All You Desire
“So it’s true?” Haven asked. “You know her?”
“The woman’s name is Phoebe,” Iain said. “It never even occurred to me that you might want to meet her. She works for the Ouroboros Society. They call her the Pythia.”
“But she could help me see the life I had in Florence?”
“She might be able to,” Iain admitted reluctantly.
Haven stood up and grabbed the handle of her largest suitcase. “Let’s get to the airport. We can’t waste any more time in Italy if the woman I need to see is in New York.”
Iain took the suitcase from her and set it back on the floor. “Hold on, Haven. This isn’t as simple as you think.”
“Really? It seems pretty simple to me,” Haven said.
“It’s not. No one knows how much of what the Pythia says is true. She only works with the high-ranking members of the OS. She claims she helps them remember more of their previous lives. But there are a lot of people in the Society who recall being famous or royal—and not that many who remember being peasants or chambermaids. It’s just not realistic. We’ve all been peasants. The Pythia has to be making a lot of stuff up.”
“But if we told her it was a matter of life and death, she wouldn’t lie, would she?”
“There’s no way to be sure,” Iain said. “And there’s something else you should know.”
“What?”
“The Pythia is one of the people who know about Adam. She speaks to him on a regular basis.”
He waited for Haven to respond, but for once she kept her lips sealed. When her mother had called to say that Beau was missing, Haven had made a secret deal with the gods. She’d promised them any sacrifice if Beau Decker’s life were spared. But now Haven’s resolve was being put to the test. How far was she really prepared to go?
“If you visit the Pythia, you’ll be putting yourself in danger. We both know we’ll have to deal with Adam and the OS someday. But we came to Italy to get away from him for a few years. Then we left Rome because you thought he had followed us there. Now you want to go to New York and run right back into his arms?”
“His arms?” After Haven’s conversation with his mother, Iain’s words felt like a slap in the face. “When was I ever in Adam Rosier’s arms? Is there something you want to tell me?”
“He’s obsessed, Haven. . . .”
“What does that have to do with me? Women throw themselves at you every day, Iain. I trust you.”

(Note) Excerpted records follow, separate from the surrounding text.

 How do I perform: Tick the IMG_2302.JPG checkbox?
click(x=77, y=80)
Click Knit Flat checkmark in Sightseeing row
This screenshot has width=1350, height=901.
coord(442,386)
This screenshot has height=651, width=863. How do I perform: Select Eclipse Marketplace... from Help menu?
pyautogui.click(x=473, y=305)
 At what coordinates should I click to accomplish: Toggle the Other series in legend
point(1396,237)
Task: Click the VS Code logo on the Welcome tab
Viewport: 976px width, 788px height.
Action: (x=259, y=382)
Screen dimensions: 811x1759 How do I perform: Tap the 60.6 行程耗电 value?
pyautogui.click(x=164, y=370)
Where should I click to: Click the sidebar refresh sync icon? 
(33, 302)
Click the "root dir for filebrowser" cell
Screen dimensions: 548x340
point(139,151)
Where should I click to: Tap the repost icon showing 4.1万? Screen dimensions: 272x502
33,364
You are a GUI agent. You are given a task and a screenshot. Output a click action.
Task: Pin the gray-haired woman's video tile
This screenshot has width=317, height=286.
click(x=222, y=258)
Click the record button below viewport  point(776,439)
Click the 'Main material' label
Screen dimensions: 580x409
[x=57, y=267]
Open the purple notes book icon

“I trust you, Haven. It’s just—”
“I have to go, Iain. It’s Beau. Do you know how many times I’ve let him down?” The panic surged, and her voice squeaked. “I won’t do it again.”
“You don’t need Phoebe’s help. We’ll find another way to rescue Beau. I can’t let you take this kind of risk, Haven. It’s not what Beau would have wanted. We managed to fool Adam once, but I doubt we’ll be able to fool him again. And this time I may not be able to rescue you.”
“Rescue me?” Haven’s temper flared. “As I recall, the last time we were in trouble, I rescued you. I’m not some damned damsel in distress. You can come with me or stay here. I’m leaving for New York tonight.”
At last Iain seemed to realize that Haven’s mind was made up. “Fine,” he announced. “We’ll go back together. On one condition.”
“What is it?”
“I’ll tell you where to find the Pythia. You’ll gather whatever clues she can offer you and take them straight to the police. And then we leave New York. Immediately. Do we have a deal?”
“Deal,” Haven agreed. Her anger was fading, and the need to embrace him was growing in its place. She knew just how much she was asking. But Iain had barely put up a fight. In return, Haven took a second silent oath. She would sacrifice anything for Beau. But she wouldn’t let the quest to save her friend lead her away from the person she loved.
“I’m sorry, Haven,” Iain said. “I should have remembered the Pythia. I want to do everything possible to find Beau. I’ll fly halfway around the world to look for him. I’ll spend every dime we have left. I’ll search New York City by foot if I have to. But I won’t risk losing you. I’m sorry if that sounds selfish.”
Haven couldn’t hold herself back any longer.
CHAPTER TEN
Haven opened her eyes when she felt the plane being pulled back to earth. The cabin lights were out, and most of her fellow passengers were dozing in their seats. Over the hum of the engines, she could hear machine-gun fire and angry voices. The little boy to her left had been playing the same war game since they took off from Florence. She wondered how many enemy soldiers he’d managed to dispatch during their eight-hour flight.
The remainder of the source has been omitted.